In Majiwa, an ODM mayor, a Luo and Ruto, an ODM member of parliament of Kalenjin extraction, it looked like there was no case of tribes being targeted or political parties being unfairly harassed.

Much as the Kalenjin MPs had tried to marshal their tribes to rally behind their son, there was no trace of either Luos or ODM bothering to protect Majiwa. It would appear as if both the ODM party leader and the entire ODM fraternity had chosen in the case of Majiwa to let the law take its own cause. However, what was certain was that immediately Majiwa appeared in court and was charged, he definitely lost his mayoral seat immediately because that is was the constitution says. And knowing Nairobi politics, the hungry councilors may never wait for the verdict before they elect a new mayor.

Mose Wetangula’s case was a good example of the tragic hero in Shakespeare’s literature. His attempt to disown his chief officers in the ministry at the last moment when he faced censorship in the National Assembly was in bad taste considering that for the last six months, he has personally appeared before the Parliamentary Committee on Defence and International Relations for the umpteenth time vehemently defending the same officers he was trying to disown.

But perhaps the most pathetic performance in Parliament was that of Hon Dalmas Otieno who unsuccessfully tried to expunge Wetangula’s name from the report basing his arguments on some fictitious currency exchange rates totally ignoring the criminal activities that accompanied the transactions. For Hon Otieno, good old wisdom dictates that certain situations that are beyond redemption are better left alone.

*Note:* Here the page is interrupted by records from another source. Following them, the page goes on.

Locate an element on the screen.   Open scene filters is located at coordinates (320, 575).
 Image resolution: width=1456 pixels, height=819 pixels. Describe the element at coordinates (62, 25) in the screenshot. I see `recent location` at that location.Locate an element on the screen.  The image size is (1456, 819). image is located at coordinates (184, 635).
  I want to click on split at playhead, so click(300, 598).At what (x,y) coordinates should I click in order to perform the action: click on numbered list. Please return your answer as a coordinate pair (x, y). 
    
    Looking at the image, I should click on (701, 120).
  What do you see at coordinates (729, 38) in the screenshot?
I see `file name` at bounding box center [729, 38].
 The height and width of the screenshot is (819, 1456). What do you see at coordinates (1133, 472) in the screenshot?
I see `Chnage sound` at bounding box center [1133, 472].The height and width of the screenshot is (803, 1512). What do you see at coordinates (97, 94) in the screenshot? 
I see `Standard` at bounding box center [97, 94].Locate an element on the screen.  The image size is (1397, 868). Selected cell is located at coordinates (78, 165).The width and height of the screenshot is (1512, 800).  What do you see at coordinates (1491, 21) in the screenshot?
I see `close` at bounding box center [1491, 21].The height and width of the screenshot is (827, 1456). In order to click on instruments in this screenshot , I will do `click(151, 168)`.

I am not sure if Hon Otieno was invoking the principle of collective responsibility in his attempt to salvage water under the bridge. Or maybe there was a deal somewhere to put up some semblance of support for political expediency. Either way both of those strategies backfired and left Wetangula more vulnerable as they blotted Otieno’s image as a credible politician. In fact I will not be surprised if a clever political opponent will not exploit that Otieno’s parliamentary blunder at the next general elections and accuse him as the one politician that can stand up in parliament to condone graft in the new Kenya.

For some reason, I have this feeling that Kabando wa Kabando, Mwangi Kiunjuri, Deputy Speaker and Martha Karua spoke for many Kenyans across the land. They said what an ordinary Bukusu, Mluhya, Luo, Kikuyu, Giriama, Maasai, Oria or a Mnyagusi could have said. They condemned graft and categorically stated that graft must be dealt with in the new Kenya. They were together in their resolve that anything short of censoring Wetangula and his team would reflect badly on the whole country internationally considering that there were already whispers circulating that deals were being cut among MPs and cabinet ministers; not to mention persistent rumour that brown envelopes were changing hands in hotel lobbies and within the precincts of Parliament.

This country stands to gain nothing from the new constitution unless institutions such as Parliament, the Judiciary and the Executive uphold its dignity and change the way things are done; the more reason why those Kenyans chosen to lead these three arms of government must be seen to have the unquestionable integrity of Ceasar’s wife and the resolve to take some of the most painful decisions; even if the matter at hand involves their closest associates and family members.

In assessing the Majiwa, Ruto and Wetangula sagas, one gets the impression that Kenyan leaders have yet to understand their crucial role in society. To be a leader simply does not mean one owns the public office one holds. That office belongs to the people of Kenya and is held from time to time by different characters at the people’s pleasure. Therefore many leaders would do Kenya a lot of good of they got used to biting the bullet from time to time once they are adversely mentioned in shady deals. This is the only honour they can do to this country.